**About this task**:
From the line containing "Select version 2.0 row in versions table" through the last line below, copy every line exactly, leaving out the pictures.

**Collected data entries**:
**********

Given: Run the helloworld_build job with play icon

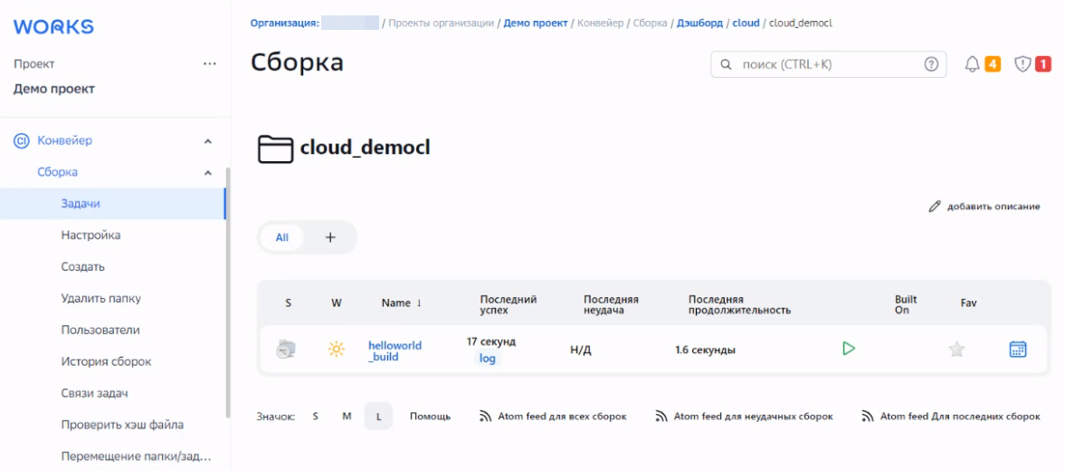Looking at the screenshot, I should [848, 349].
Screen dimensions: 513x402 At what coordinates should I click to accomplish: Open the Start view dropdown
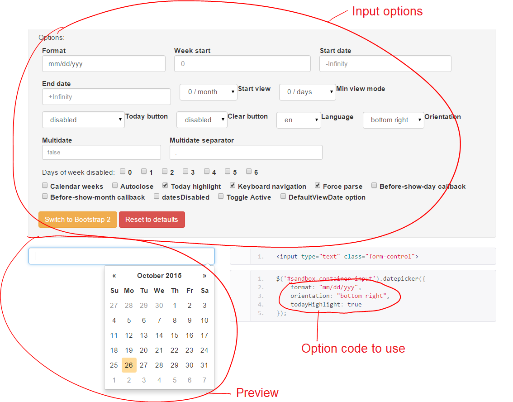208,92
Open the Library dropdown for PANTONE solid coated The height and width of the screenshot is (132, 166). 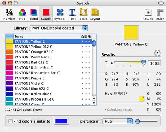[59, 28]
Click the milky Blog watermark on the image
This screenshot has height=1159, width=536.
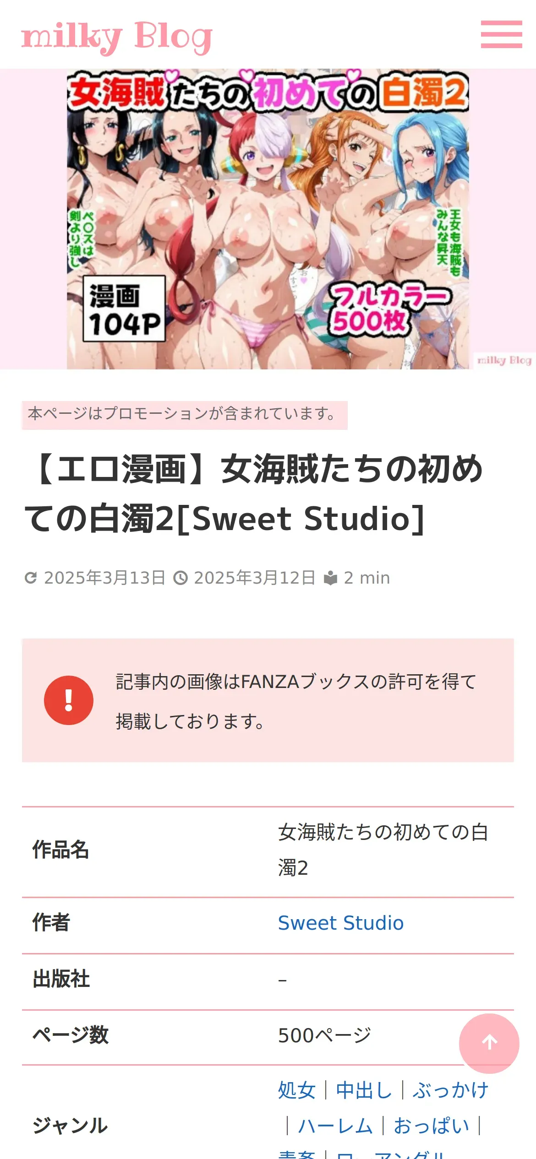[504, 360]
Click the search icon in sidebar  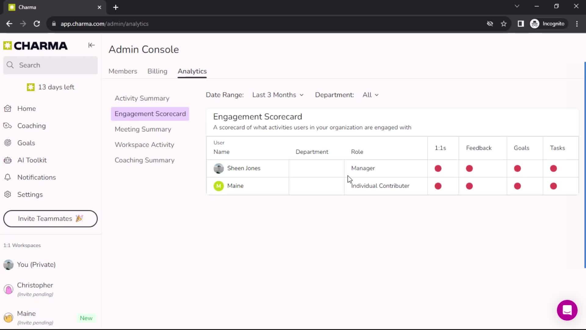tap(10, 65)
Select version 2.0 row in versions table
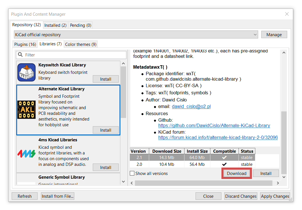Image resolution: width=302 pixels, height=210 pixels. pos(192,164)
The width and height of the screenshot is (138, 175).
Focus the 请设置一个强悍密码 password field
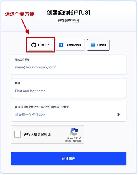(x=69, y=111)
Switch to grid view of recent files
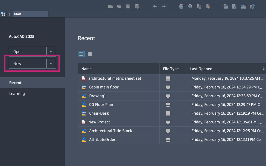Viewport: 266px width, 166px height. tap(90, 54)
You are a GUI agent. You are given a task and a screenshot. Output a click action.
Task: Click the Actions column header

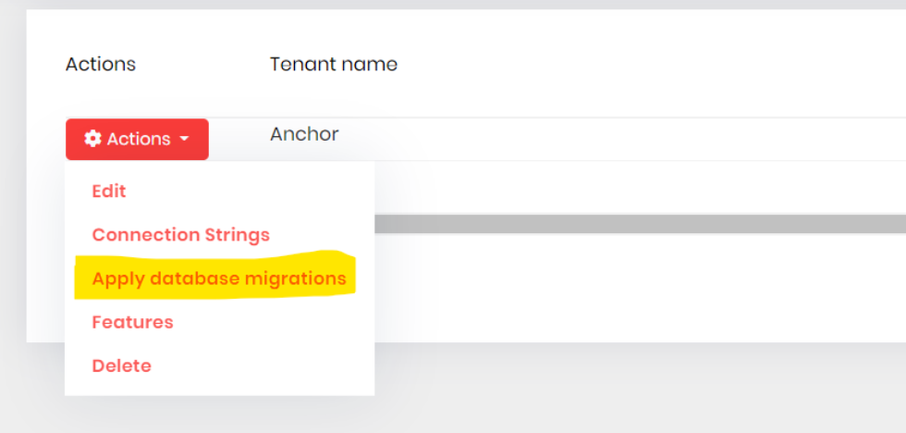[x=101, y=65]
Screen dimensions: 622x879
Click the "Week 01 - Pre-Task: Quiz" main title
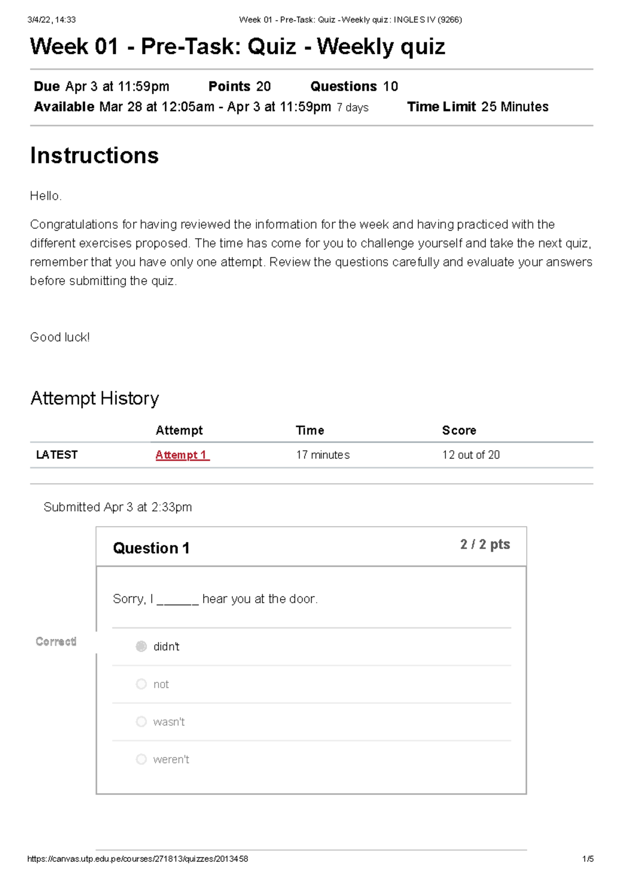[237, 47]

**********

**Exercise result**:
Select version 2.0 row in versions table
Image resolution: width=302 pixels, height=210 pixels. pos(192,164)
The width and height of the screenshot is (138, 175).
Focus the 请设置一个强悍密码 password field
(x=69, y=111)
Switch to grid view of recent files
Viewport: 266px width, 166px height. tap(90, 54)
You are a GUI agent. You are given a task and a screenshot. Output a click action.
Task: Click the Actions column header

[x=101, y=65]
Screen dimensions: 622x879
Click the "Week 01 - Pre-Task: Quiz" main title
[237, 47]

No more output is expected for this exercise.